Japon Masallarından; “Raşōmon”
Hikaye Oku; Dehşet Öyküleri
1915
Bir akşamüstüydü. Soylu bir ailenin uşağı, Kyoto’nun güneyindeki Raşōmon’un altına dikilmiş yağmurun dinmesini bekliyordu. Bu anıtsal kapının altında ondan başka kimsecikler yoktu. Kapının kırmızı boyası yeryer dökülmüş kalın ahşap sütunun üstüne bir çekirge tünemişti. Raşōmon, Kyoto’nun en işlek caddelerinden biri olan Suzaku’nun üzerinde olduğu için, bu kapının altında çoğu kez, yağmurun dinmesini bekleyen sivri külahlı ya da başına şemsiye biçimli şapka giymiş insanlar bulunurdu. Fakat bu akşam ortalıkta in cin top oynuyordu. Kapının altında o uşaktan başka kimse yoktu.
İki üç yıldır, deprem, kasırga, yangın, açlık gibi afetler Kyoto’yu kasıp kavurmuş, şehri bir hayalete çevirmişti. Kyoto’nun başına gelenler yalnız bununla kalsa yine iyiydi. Tapınaklarını süsleyen altın-gümüş yaldızlı, kızıl Buda heykelleri, ayinlerde kullanılan ahşap malzemeler paramparça edilmiş, yollara yığılıp, odun niyetine satılmıştı. Bu talan sürerken Raşōmon gibi güzelim anıtların onarımı kimin umurundaydı ki!… Gitgide harap olan yapı önce it, köpek yuvası; sonra da hırsız yatağı haline geldi… İş iyice çığırından çıkınca sahipsiz ölüleri de buraya atmaya başladılar. Anıt cesetler çöplüğü haline geldi… Öyle ki artık hava kararınca, Raşōmon semtine korkudan kimse adımını atamaz oldu.

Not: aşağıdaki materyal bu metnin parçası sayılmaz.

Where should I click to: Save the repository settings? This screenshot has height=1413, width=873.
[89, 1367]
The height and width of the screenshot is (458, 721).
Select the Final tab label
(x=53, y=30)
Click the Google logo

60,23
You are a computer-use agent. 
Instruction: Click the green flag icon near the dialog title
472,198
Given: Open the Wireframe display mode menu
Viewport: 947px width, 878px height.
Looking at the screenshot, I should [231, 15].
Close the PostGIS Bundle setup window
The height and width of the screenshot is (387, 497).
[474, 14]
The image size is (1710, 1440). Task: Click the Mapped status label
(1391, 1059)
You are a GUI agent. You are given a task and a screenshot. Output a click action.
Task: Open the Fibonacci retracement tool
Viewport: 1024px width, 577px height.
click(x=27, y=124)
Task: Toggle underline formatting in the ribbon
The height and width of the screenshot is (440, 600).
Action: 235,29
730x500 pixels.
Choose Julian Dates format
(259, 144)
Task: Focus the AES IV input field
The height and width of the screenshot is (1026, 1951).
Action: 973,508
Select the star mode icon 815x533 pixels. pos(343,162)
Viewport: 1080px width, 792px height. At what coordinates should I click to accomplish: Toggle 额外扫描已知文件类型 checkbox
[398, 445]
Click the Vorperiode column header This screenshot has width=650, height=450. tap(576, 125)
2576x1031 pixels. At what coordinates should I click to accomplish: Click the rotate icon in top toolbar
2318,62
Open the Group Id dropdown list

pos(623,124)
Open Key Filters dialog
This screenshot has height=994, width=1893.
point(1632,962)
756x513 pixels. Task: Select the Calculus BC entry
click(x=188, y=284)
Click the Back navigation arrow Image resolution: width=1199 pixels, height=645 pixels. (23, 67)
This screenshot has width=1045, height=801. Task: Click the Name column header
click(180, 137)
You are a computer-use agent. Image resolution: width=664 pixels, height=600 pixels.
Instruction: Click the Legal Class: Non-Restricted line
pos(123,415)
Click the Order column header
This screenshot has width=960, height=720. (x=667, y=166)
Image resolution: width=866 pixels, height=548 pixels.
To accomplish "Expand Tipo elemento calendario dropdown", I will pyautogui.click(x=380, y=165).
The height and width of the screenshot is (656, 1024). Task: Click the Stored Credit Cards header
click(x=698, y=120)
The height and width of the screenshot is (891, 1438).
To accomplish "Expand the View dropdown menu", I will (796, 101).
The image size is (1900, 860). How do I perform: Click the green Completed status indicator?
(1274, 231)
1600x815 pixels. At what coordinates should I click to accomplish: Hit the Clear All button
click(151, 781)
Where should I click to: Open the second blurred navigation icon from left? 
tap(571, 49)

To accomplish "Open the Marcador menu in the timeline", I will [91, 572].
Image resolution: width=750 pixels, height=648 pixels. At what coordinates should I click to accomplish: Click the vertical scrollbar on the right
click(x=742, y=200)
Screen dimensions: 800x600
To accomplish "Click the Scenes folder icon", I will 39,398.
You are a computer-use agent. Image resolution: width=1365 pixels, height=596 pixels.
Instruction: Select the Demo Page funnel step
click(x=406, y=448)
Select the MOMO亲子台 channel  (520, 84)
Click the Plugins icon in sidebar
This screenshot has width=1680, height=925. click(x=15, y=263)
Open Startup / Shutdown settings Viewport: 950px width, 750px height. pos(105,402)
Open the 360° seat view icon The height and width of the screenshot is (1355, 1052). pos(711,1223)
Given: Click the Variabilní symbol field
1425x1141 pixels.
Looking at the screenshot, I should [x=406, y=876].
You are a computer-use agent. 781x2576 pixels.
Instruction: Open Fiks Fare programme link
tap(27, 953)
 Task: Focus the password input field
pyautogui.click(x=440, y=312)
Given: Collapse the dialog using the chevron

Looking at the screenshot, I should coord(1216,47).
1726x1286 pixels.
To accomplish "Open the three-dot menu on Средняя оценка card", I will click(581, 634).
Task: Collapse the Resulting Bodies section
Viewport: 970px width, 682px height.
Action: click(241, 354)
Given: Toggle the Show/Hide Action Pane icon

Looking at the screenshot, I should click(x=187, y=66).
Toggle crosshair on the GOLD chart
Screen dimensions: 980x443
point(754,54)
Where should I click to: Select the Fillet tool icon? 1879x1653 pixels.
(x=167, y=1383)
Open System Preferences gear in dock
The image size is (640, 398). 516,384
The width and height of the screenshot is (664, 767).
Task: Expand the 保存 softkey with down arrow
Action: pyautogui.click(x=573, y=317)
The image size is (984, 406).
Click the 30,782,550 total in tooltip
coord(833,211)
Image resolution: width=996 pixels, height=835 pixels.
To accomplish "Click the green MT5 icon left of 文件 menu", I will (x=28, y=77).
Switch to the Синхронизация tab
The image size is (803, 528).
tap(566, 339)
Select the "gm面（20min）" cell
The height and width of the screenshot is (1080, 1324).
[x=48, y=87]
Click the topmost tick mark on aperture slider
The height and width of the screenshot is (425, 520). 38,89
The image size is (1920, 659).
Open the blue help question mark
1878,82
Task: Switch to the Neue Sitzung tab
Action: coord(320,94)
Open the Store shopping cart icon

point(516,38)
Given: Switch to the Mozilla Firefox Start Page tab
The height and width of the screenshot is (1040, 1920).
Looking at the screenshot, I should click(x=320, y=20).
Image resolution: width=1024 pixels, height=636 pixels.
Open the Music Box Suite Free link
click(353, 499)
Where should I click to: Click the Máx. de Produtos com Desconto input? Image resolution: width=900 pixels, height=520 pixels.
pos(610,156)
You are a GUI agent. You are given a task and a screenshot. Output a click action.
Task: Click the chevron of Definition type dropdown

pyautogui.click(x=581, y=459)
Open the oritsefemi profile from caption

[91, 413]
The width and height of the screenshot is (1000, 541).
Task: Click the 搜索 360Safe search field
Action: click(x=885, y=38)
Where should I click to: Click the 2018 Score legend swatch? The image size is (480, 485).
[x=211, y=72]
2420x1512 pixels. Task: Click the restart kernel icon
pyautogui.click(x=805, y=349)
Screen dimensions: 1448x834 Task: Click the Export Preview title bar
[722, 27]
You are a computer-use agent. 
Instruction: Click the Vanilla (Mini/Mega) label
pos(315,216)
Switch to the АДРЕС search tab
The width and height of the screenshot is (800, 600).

Nereden geldiği bilinmez bir karga ordusu bastı burayı. Gün boyu kargalar sürü halinde kiremitli damın üstünde gaklayarak daireler çiziyorlardı. Gurup vakti, gökyüzüne ekilmiş susam taneciklerinden farksızdılar. Ölülerin cesetlerini gagalamak için burada karargâh kurmuşlardı. Şimdi ise vakit geç olduğundan mıdır nedir, tek karga bile yoktu ortalıkta… Kapının yabani otlarla kaplı yıkık taş merdivenlerinde karga pisliklerinden beyaz benekcikler oluşmuştu.
Uşak, dört yanı yedi basamaklı merdivenlerle çevrili Raşōmon’un en üst basamaklarından birinde oturuyordu. Üstünde, yıkanmaktan laciverti solmuş bir pantolon vardı. Sağ yanağında çıkan irinli sivilceyle oynarken boş gözlerle yağmuru seyrediyordu.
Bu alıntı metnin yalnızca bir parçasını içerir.